Internal waters are generally defined in relation to the territorial sea as the waters inside the inner limit of the territorial sea.

But internal waters can exist without a territorial sea, and a territorial sea can exist without internal waters. So, internal waters include littoral areas such as ports, rivers, channels, bays, lakes, and other marine spaces landward of the baseline.

Speaking about the limits of the territorial sea, as claims handlers, what might be interesting to know about internal waters?

?States have the same sovereign jurisdiction over these waters as they do over other territory. The subsoil and the aerial space below and above those areas belong to it.

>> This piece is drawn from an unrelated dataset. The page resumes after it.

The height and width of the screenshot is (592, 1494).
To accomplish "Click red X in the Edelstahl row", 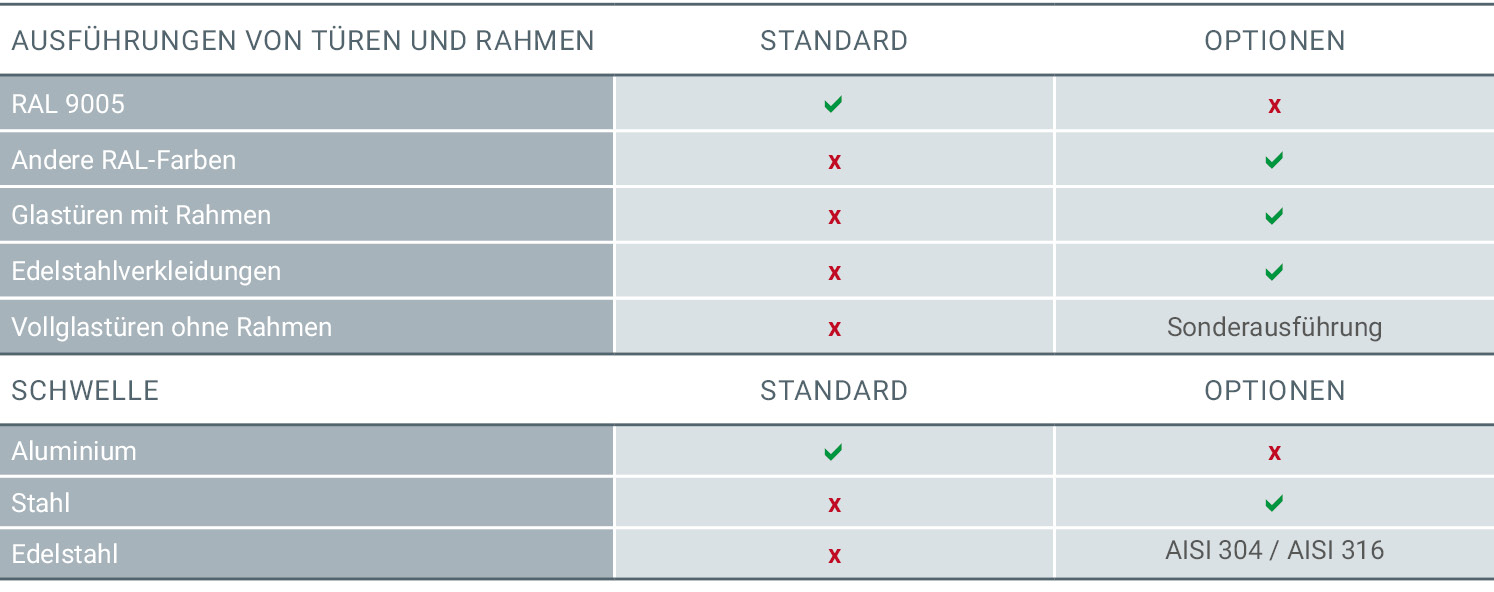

? The normal baseline for measuring the breadth of the territorial sea is the low-water line along the coast as marked on large-scale charts officially recognized by the Coastal State. [UNCLOS Article 5 ].

Importance of baselines:
✅Fundamental to maritime claims
✅Define outer limits of internal waters
✅Starting point for claiming maritime zones
✅Provide basepoints for generation of limits of national maritime claims and maritime boundary negotiations

? Ships entering internal waters must conform with the rules and regulations of the Coastal or Port State (Port State Control). The Coastal State may exclude foreign flag vessels from its internal waters subject to the right of entry of vessels in distress. The right of innocent passage does not apply in internal waters. The entrance for purposes of commerce, navigation or even fisheries is subject to bilateral agreement with the Coastal State.

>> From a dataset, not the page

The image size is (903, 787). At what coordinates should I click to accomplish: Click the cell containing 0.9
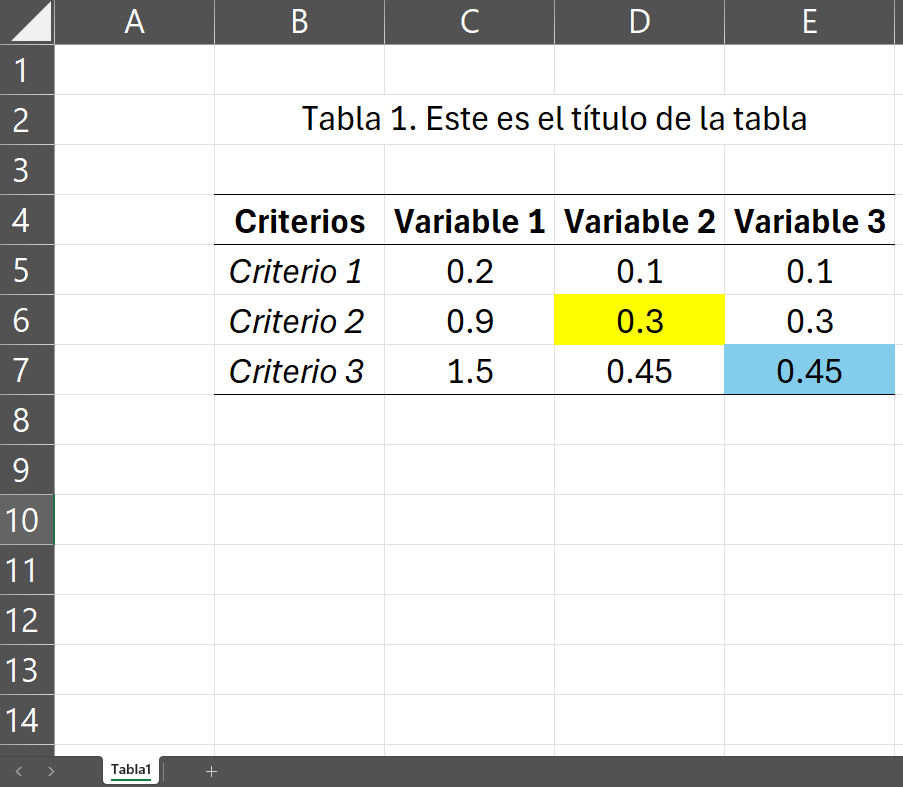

? For the purpose of delimiting the territorial sea, and in accordance with the Convention, ” the outermost permanent harbour works which form an integral part of the harbour system are regarded as forming part of the coast” (UNCLOS Article 11), which allows them to be used as support points for the effects of drawing the baselines straight.

? Important areas of internal waters such as navigable rivers have often, however, been subjected to special regimes, eg the international rivers regime as well as the Kiel Canal, the Suez Canal and the Panama Canal.

? All “archipelagic waters” within the outermost islands of an archipelagic state such as Indonesia or the Philippines are also considered internal waters, and are treated the same with the exception that innocent passage through them must be allowed. However, archipelagic states may limit innocent passage to designated sea lanes within these waters.